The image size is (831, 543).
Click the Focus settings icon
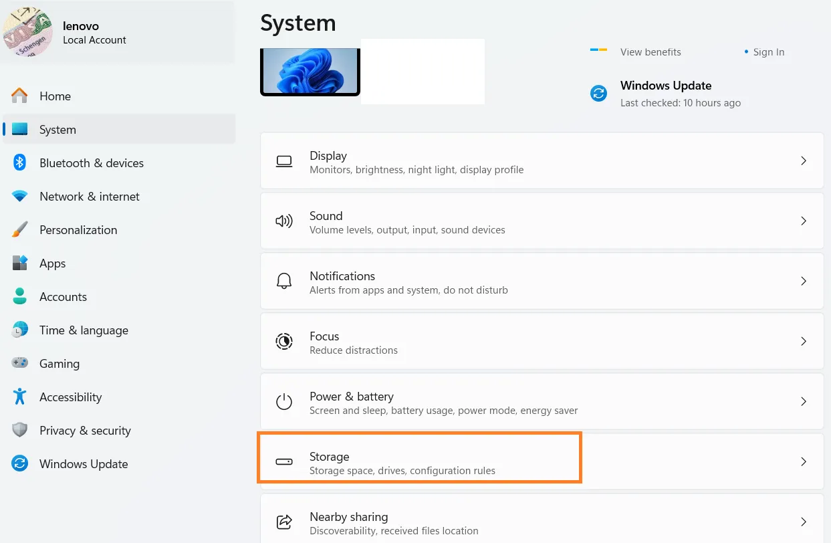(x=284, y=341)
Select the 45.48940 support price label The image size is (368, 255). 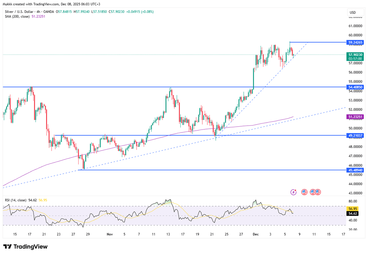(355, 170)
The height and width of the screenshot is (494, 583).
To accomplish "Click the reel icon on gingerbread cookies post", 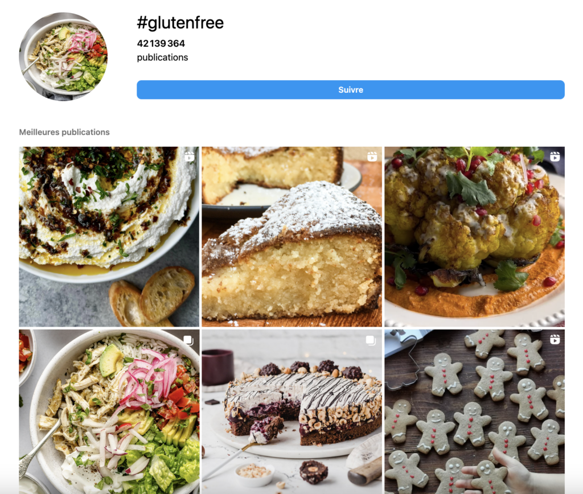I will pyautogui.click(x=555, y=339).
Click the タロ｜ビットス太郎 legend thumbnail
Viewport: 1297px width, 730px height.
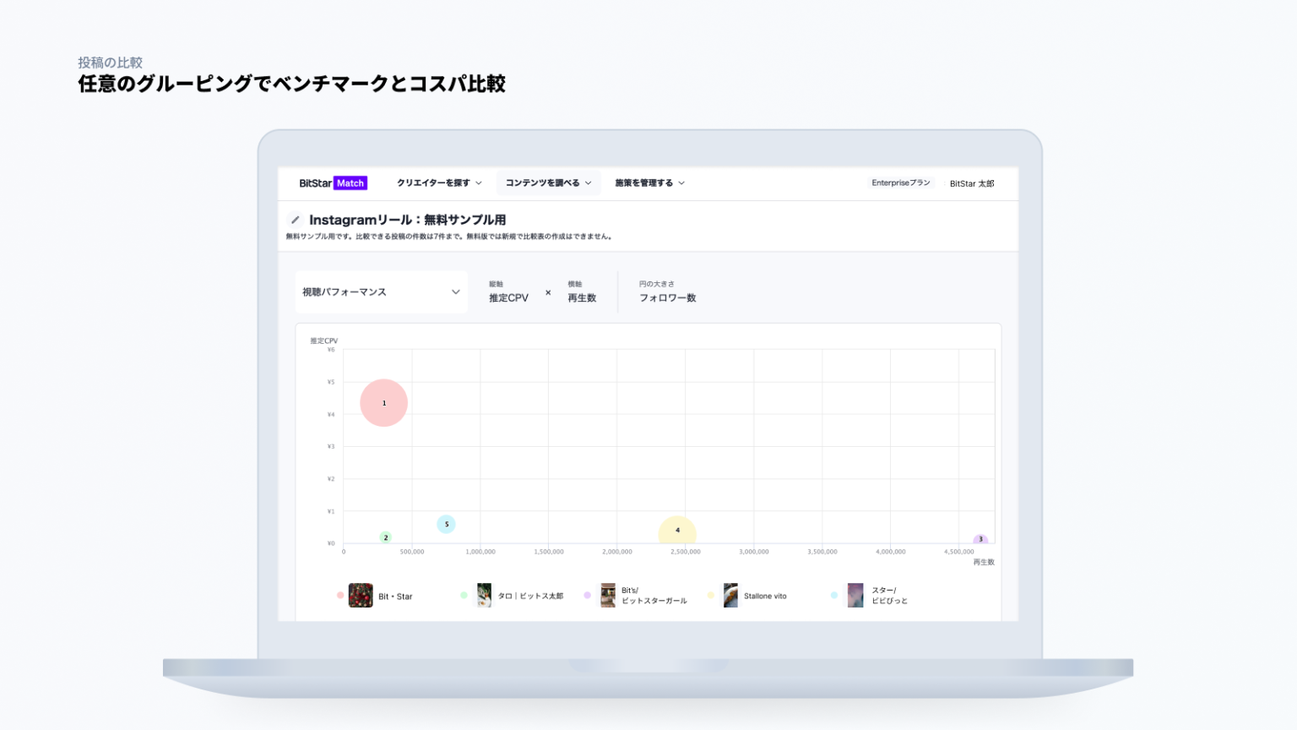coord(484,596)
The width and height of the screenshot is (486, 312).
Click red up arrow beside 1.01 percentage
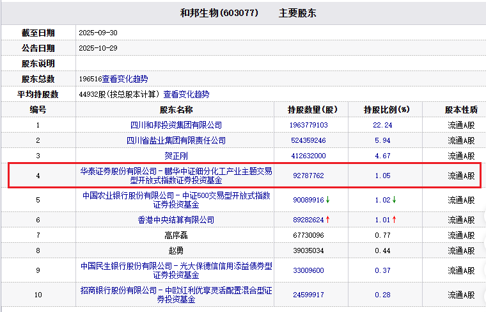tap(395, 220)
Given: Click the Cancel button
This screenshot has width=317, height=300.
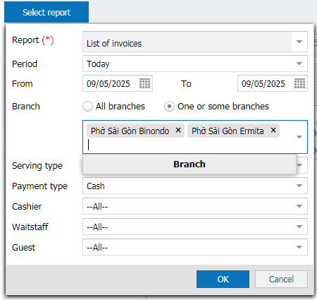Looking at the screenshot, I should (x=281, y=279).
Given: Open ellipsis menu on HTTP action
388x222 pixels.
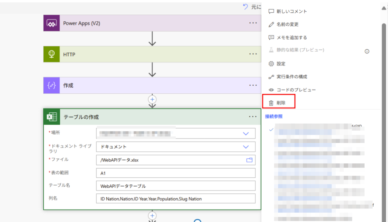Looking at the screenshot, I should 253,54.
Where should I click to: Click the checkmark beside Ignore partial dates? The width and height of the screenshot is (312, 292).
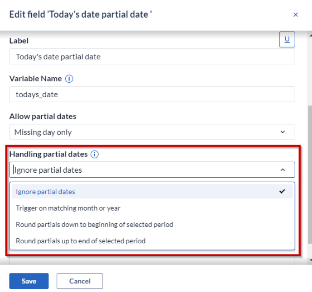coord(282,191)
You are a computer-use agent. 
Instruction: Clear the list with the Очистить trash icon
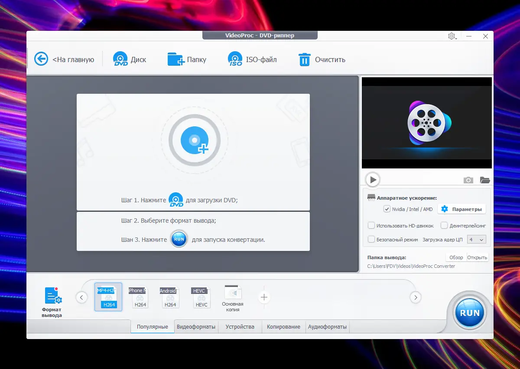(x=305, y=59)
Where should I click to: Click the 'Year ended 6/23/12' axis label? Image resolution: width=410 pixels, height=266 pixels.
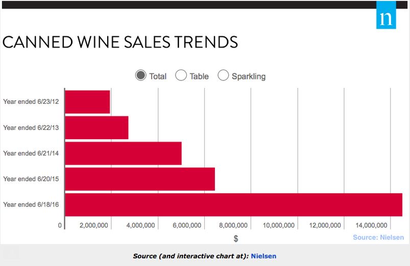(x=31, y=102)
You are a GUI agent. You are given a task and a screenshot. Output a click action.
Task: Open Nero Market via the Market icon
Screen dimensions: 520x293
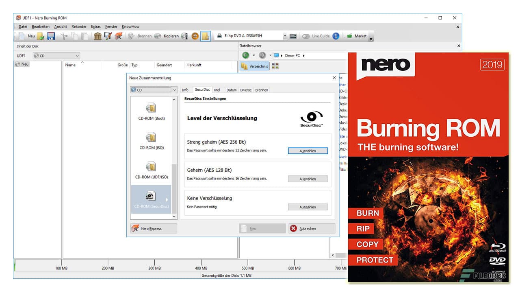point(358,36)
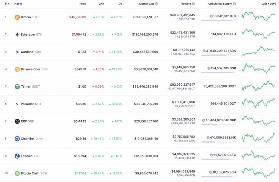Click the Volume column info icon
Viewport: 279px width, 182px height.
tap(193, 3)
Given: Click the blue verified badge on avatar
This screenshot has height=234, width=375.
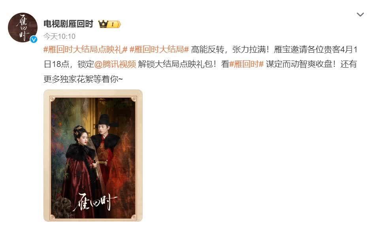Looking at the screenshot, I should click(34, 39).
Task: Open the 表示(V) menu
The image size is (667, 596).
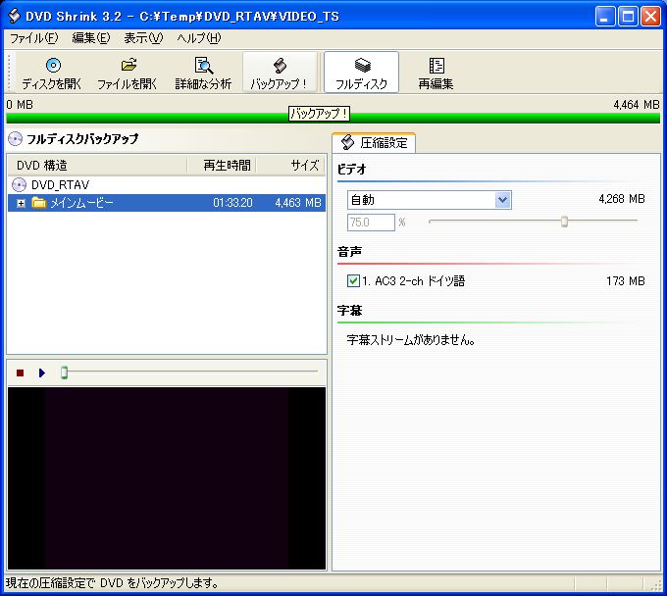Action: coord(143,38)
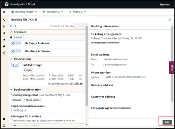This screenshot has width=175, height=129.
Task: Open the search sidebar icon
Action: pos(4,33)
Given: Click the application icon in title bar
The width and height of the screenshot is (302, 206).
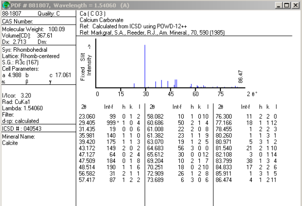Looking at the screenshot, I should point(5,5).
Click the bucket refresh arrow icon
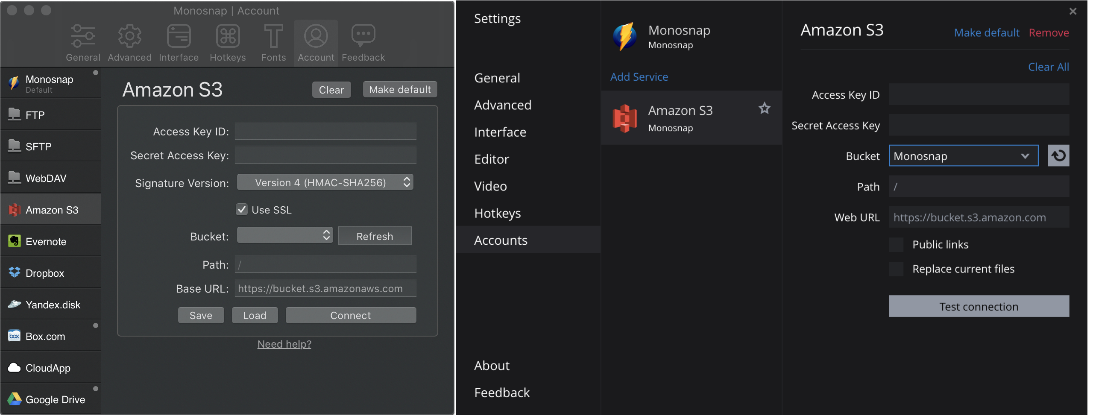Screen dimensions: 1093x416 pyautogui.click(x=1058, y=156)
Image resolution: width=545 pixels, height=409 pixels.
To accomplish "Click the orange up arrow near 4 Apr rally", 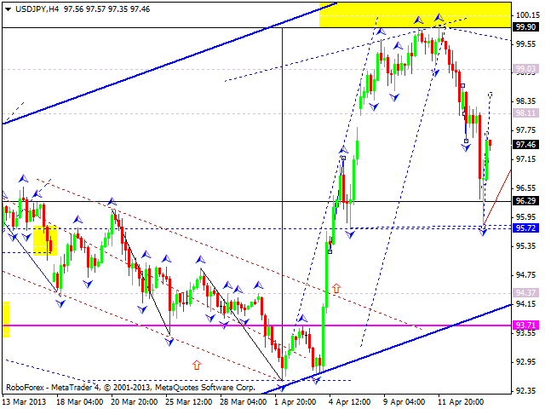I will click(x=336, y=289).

• **ASSIGNED TASK**: Would you output only the span of the records above that opens with the line containing "Viewport: 1297px width, 730px height." and closes with the line containing "Given: Click the Cancel button", ends included and pictures dropped?

• **RESULT OF THIS TASK**:
Viewport: 1297px width, 730px height.
coord(484,596)
The width and height of the screenshot is (486, 312).
Click red up arrow beside 1.01 percentage
tap(395, 220)
Given: Click the Cancel button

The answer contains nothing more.